Follow These 3 Sales Enablement Strategies to Increase Sales

October 27, 2016 Matthew Cook

It’s a new era for salespeople. Are you sure your staff can keep up? While salespeople used to walk into meetings armed with some brief details and intuition alone, prospects aren’t willing to accept unprepared reps and aggressive tactics anymore. Many tools let you learn about your customers so you can tailor your sales strategies to their needs, and if you’re not using them, you can be sure that your competition is. Unless you want to see your leads swiped out from under you, you’ll need to adapt to this new way of doing business. 

Today, sales enablement is the name of the game. The term is ambiguous, but it generally refers to software, techniques, and principles that salespeople can use to sell to modern clients. Businesses that use these methods know that customers want care and convenience from their service providers, not bluster and bravado. When you implement sales enablement and start hitting higher quotas, you’ll understand it too. Read on to find out how this proven approach can revolutionize your sales department.

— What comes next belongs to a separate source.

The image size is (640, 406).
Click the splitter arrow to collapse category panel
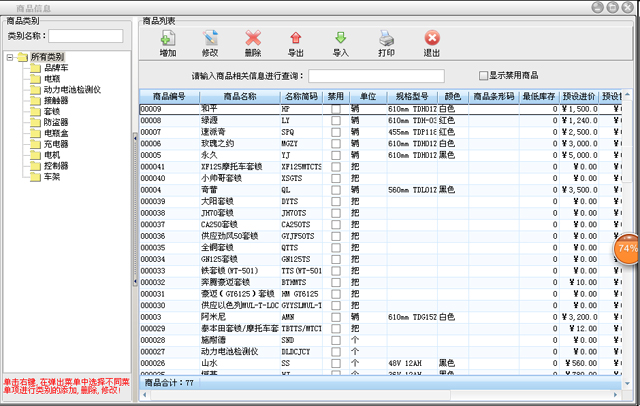coord(135,138)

1. Establish Sales Personas and Map Out the Buying Process

When you want to increase sales, don’t ask yourself about what your customers want to buy. Instead, ask who they are. A lead’s interests at this moment may not reflect what they’ll need down the line. Your relationship with a potential customer isn’t a sprint—it’s a marathon. You need repeat business to sustain your business, and it can also lead to testimonials that will increase your credibility among other buyers. 

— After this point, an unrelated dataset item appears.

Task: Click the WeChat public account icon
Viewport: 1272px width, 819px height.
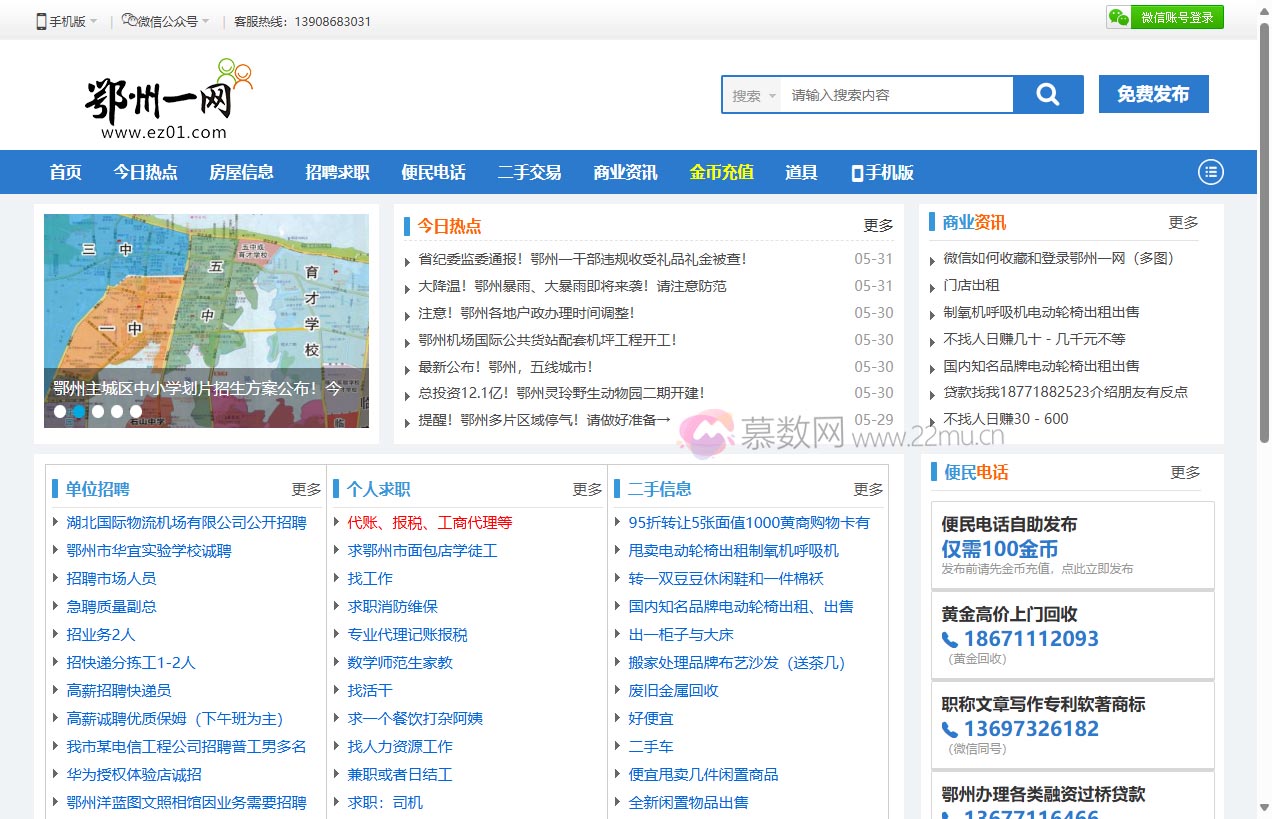Action: [129, 20]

You can foster these recurring purchases with sales personas and a detailed understanding of your lead’s buying process. The former uses characteristics of companies similar to your lead to make a composite sketch of their identity and interests. The latter helps you anticipate what obstacles a prospect may face before signing with you, allowing you to remove them before they become a problem. Both make the sales process easier for both you and your potential buyer, making that long-term relationship more likely.

2. Make Sure Your Departments Are Well-Staffed

Bear in mind, “well-staffed” doesn’t necessarily mean you need to hire more people. It’s more about using your resources effectively so that you can balance your daily operations with an overarching strategy. This could involve adding staff, but it could also mean taking measures to make existing salespeople more effective. 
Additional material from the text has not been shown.